Keywords: informed consent; involuntary medication; antipsychotics; civil rights; battery; perjury
Psychiatric drugs are causing huge amounts of physical harm, including severely limited lives and early death. Tragically, this is not offset by corresponding benefits, because the ability of psychiatric drugs to successfully treat the conditions for which they are prescribed is limited. In fact, they are often counterproductive. This is particularly true of the neuroleptics, often also called by the misnomer "antipsychotics." It is also true of the selective serotonin reuptake inhibitor (SSRI) antidepressants and their cousins, as well as the stimulants used to treat children and now adults with attention deficit hyperactivity disorder (ADHD). In addition, these antidepressant and ADHD drugs cause people to become psychotic in a substantial percentage of cases, which often leads to misdiagnosing an underlying mental illness and results in ever-increasing doses of the stronger, more debilitating neuroleptics.
The scope of the harm is immense. It is likely the toll greatly exceeds that from Vioxx. The neuroleptics, old and new, disable many people who take them and substantially reduce life spans (Joukama et al., 2006; Straus et al., 2004; Waddington et al., 2003). Similarly, it has been reliably estimated the antidepressants have caused 23,000 suicides (Healy, 2004).

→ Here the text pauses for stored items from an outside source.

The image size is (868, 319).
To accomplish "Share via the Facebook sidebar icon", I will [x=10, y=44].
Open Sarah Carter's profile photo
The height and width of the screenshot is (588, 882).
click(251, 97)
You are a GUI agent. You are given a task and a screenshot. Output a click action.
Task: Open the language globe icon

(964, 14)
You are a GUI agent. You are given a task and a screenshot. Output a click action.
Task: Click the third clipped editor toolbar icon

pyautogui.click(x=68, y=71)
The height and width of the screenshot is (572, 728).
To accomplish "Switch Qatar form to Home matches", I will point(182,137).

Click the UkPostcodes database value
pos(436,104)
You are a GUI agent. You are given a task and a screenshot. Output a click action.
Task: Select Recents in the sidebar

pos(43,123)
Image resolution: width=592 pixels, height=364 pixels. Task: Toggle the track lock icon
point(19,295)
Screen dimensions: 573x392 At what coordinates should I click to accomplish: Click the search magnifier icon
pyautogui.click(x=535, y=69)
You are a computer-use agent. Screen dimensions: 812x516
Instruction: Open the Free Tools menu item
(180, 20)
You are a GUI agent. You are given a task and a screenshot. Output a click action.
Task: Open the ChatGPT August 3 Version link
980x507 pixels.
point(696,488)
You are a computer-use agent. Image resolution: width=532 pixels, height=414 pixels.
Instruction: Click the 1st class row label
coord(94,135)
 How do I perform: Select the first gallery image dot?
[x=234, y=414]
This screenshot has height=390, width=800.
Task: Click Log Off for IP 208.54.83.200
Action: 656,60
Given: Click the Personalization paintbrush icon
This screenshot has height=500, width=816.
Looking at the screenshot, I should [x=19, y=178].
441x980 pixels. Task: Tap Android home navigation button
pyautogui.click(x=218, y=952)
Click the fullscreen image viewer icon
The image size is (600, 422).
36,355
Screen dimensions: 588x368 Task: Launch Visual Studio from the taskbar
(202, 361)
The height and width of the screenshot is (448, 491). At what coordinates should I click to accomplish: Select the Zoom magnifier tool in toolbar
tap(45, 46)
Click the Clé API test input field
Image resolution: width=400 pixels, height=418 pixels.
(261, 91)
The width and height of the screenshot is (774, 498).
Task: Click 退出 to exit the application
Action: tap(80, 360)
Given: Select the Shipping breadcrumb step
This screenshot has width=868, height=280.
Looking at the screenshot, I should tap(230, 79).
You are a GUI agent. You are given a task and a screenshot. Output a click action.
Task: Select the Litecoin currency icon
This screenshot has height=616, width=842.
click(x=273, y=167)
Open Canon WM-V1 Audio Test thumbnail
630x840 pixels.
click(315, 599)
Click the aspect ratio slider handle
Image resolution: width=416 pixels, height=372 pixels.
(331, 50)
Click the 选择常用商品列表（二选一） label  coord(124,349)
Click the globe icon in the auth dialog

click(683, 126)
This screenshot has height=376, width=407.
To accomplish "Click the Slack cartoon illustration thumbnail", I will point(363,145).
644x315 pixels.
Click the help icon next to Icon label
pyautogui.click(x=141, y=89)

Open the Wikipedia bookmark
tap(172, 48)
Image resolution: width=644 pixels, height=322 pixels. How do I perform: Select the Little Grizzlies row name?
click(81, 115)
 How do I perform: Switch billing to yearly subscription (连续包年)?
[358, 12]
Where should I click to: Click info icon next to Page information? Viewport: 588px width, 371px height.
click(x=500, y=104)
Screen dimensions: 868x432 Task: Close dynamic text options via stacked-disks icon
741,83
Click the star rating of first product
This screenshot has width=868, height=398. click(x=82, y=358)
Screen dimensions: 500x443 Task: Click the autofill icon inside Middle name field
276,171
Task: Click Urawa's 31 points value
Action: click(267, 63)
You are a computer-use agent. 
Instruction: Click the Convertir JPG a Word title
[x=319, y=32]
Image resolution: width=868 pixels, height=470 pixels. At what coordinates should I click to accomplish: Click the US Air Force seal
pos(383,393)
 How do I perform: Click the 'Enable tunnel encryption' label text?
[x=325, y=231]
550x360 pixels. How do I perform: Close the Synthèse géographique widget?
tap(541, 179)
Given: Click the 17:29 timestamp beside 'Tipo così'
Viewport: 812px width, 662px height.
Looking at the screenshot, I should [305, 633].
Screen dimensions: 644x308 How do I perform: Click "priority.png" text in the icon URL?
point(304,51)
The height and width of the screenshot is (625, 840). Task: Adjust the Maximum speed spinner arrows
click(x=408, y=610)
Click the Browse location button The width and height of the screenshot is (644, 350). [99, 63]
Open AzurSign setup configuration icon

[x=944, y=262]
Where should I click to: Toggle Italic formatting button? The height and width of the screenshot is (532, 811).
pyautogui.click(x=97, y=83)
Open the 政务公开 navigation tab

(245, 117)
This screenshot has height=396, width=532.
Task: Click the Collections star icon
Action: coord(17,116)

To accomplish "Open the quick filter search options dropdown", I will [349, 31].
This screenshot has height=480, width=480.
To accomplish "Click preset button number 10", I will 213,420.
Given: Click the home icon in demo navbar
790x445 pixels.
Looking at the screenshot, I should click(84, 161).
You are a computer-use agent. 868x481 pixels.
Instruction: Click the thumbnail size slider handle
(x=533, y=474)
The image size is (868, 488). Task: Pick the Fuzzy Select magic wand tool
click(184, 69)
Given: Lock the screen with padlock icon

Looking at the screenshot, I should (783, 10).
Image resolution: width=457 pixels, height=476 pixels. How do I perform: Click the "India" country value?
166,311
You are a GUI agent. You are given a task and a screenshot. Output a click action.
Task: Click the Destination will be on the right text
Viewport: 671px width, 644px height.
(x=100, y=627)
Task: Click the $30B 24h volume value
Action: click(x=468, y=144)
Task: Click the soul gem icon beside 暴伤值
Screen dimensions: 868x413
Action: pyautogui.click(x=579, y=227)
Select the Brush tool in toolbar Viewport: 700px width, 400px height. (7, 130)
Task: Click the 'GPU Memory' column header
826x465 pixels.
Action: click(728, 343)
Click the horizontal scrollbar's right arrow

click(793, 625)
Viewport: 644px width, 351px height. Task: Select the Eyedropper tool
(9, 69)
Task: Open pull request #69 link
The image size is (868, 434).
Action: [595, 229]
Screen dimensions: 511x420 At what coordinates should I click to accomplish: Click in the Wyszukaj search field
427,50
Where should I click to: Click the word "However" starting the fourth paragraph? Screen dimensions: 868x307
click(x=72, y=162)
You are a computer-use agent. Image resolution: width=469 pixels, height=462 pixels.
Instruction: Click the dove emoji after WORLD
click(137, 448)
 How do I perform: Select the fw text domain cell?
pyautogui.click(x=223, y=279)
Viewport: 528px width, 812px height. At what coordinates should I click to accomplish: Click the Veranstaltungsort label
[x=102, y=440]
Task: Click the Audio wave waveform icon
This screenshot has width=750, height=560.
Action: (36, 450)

These facts are virtually never disclosed to patients, thus breaching the obligation to obtain informed consent, and often legally constituting battery. In forced drugging proceedings, psychiatrists testifying as witnesses regularly testify untruthfully, which constitutes perjury. This results in the courts being duped into forcing hundreds of thousands of unwilling people to take harmful drugs. The threat of involuntary commitment for failure to comply keeps many more taking these drugs in spite of their desire to reduce or eliminate them. People's lives are being ruined and shortened needlessly, because there are better alternatives. The legal system has not yet done much to hold psychiatrists accountable for this harm, but that may change.